** BEGIN **

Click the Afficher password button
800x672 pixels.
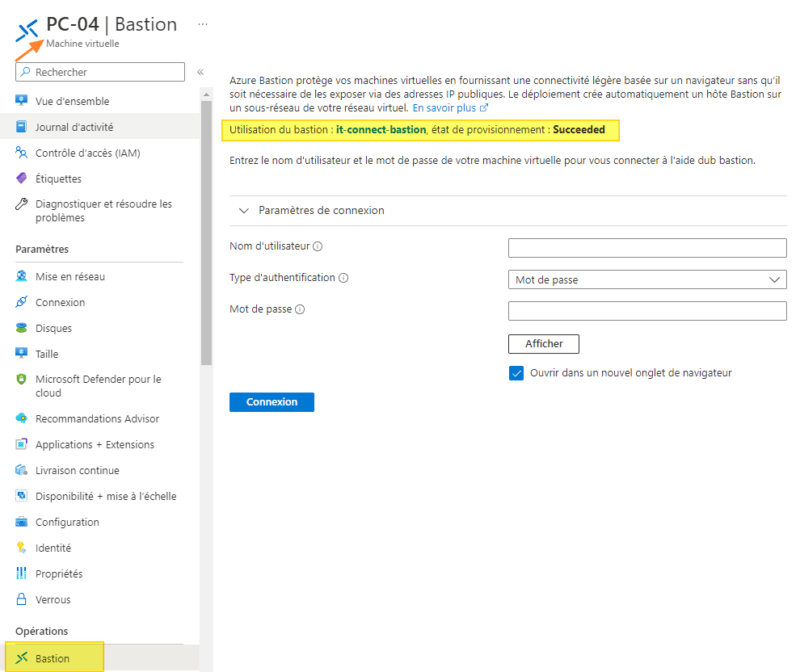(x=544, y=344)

** END **
** BEGIN **

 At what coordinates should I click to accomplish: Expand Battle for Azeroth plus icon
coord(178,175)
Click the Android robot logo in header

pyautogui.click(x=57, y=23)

** END **

**EXERCISE REQUIREMENTS:**
Copy the part of the entries above that opens with the line containing "At what coordinates" and closes with the line containing "pyautogui.click(x=57, y=23)", including both of those lines, word for word.

**ANSWER TO THE PROBLEM:**
 At what coordinates should I click to accomplish: Expand Battle for Azeroth plus icon
coord(178,175)
Click the Android robot logo in header

pyautogui.click(x=57, y=23)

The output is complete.